Belated wishes, but good ones indeed ... buon compleanno!!! I hope you had a blast!


----------



## shamblesuk

Happy birthday, Danalto, and assuming you're following the footy, it's not been a bad couple of days at all, has it?


----------



## Txiri

Tanti auguri!  con molti fiori e il Tevere


----------



## danalto

Uh, che carini! Ancora auguri!
Grazie a tutti!
Thanks, everybody!
Laurita, next year we'll organize a wonderful party on line for both of us!
(thank you for your present)


----------



## Alfry

Come al solito in ritardo....
Auguri bionda.


----------



## danalto

Alfry, lo sappiamo che hai altro da fare, adesso!


----------



## Idioteque

Quanto a ritardo non mi batte nessuno!!!  

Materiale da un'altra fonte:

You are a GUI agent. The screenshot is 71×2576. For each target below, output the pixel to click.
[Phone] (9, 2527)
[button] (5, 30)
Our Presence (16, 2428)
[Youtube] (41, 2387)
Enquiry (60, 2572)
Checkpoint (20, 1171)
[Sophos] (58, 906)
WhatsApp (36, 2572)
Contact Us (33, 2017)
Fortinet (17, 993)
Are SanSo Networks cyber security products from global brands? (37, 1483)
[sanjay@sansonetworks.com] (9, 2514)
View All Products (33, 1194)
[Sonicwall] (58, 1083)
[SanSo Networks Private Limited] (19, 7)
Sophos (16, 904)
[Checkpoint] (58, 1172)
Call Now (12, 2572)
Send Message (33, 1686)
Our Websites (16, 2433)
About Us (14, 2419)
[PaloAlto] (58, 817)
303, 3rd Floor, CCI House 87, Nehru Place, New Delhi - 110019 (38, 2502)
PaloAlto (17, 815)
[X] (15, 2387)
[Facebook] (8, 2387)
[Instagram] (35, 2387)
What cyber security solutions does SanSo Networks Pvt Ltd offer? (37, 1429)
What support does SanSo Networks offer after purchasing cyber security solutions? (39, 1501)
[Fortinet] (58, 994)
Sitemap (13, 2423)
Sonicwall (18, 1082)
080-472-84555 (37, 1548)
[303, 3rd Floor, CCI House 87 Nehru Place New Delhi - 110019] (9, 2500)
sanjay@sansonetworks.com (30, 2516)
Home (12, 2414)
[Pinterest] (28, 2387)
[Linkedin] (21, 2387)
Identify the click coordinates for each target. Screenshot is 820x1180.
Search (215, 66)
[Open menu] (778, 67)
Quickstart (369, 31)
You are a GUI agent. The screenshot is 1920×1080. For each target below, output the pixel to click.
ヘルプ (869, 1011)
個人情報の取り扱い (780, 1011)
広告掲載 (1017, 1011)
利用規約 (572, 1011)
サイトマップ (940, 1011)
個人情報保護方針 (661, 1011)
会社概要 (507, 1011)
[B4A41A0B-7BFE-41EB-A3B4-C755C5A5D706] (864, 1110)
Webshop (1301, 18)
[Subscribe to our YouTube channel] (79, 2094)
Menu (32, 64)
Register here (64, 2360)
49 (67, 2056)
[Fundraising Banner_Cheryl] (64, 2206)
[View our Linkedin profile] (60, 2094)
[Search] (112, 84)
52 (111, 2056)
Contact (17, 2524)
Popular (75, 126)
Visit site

Auguroni Daniela!!!  Spero che anche a te piacciano i girasoli  Altrimenti puntiamo sulle classiche rose rosse! 

A proposito... c'è rimasta una fettina di torta, o è troppo tardi?!  

Ancora auguri..

Laura


----------



## Necsus

*Ho battuto tutti! (quanto a ritardo)*
*L'ho visto solo adesso: auguroni, Dani!!!*


----------